Sometimes less is definitely more.

Anonymous said...

Was there a big price difference between cask and non cask beers of roughly similar strength and style? I'm curious if there was much room for more profit per glass.

Or was offering cask more about trying to increase market share and improve the reputation of a pub? Or some combination?

Anonymous said...

One in Hyde as I remember, the White Gates

Ron Pattinson said...


keg beer was always more expensive than cask. Around 15%-20%. If you look at this page:

You'll see two Greenall Whitley beers. Festival was keg in the table pn this page.

They look like the same beer to me, but the keg is 15p and the cask 13p. There are other examples in my look at beer strengths and prices in the 1970s.

Anonymous said...

Thanks for the reply. I'd assumed cask was pricier based on the limited amount I see today in the US, but it's interesting to see my assumptions upended.

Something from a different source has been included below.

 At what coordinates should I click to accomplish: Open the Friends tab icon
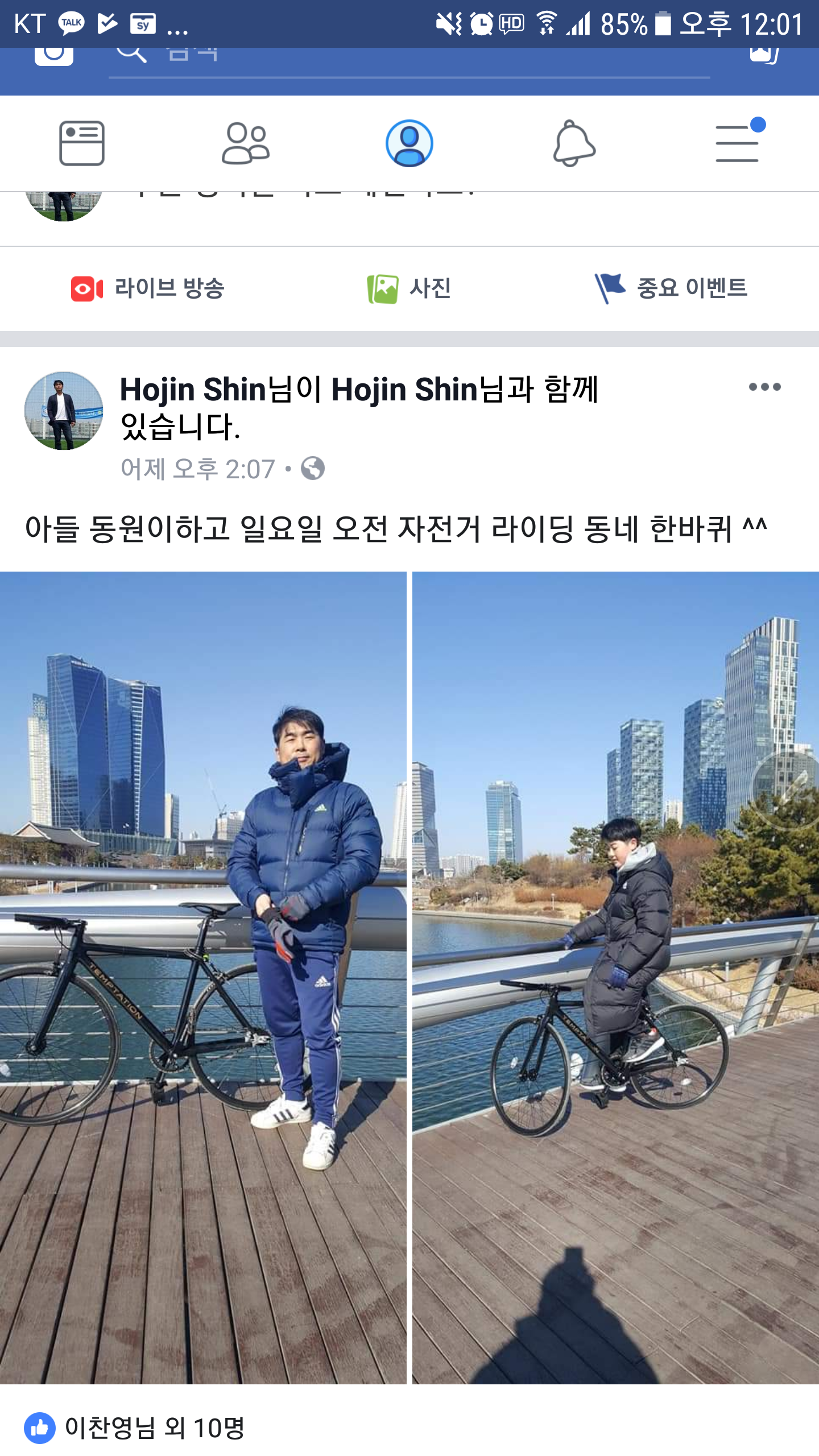pyautogui.click(x=246, y=143)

If you have more coming on the reaction of owners and brewers to CAMRA, I think it would be an interesting subject.

Rob Sterowski said...

Think about it, if cask had been more profitable than keg, breweries wouldn't have been so keen to get rid of it, would they?

Innovation is very often an attempt to get a product with a better profit margin on sale. You introduce a new beer, advertise it heavily to young, trendy people, and disparage old people who complain the new stuff is more expensive.

This works well for a few years, then competition eats away at your profit margin and you have to start again.

Bitter displaces Mild; Keg bitter displaces cask Bitter; Lager displaces keg Bitter; Premium Lager displaces ordinary Lager; “craft beer” displaces premium Lager.

And increasingly, wine and cocktails are displacing beer entirely, because you can easily charge £10 for a cocktail now in trendy bars, whereas not many can get away with asking that for a pint of beer. Yet.

Anonymous said...

Cask beer is still the cheapest on the bar. This despite the higher wastage involved.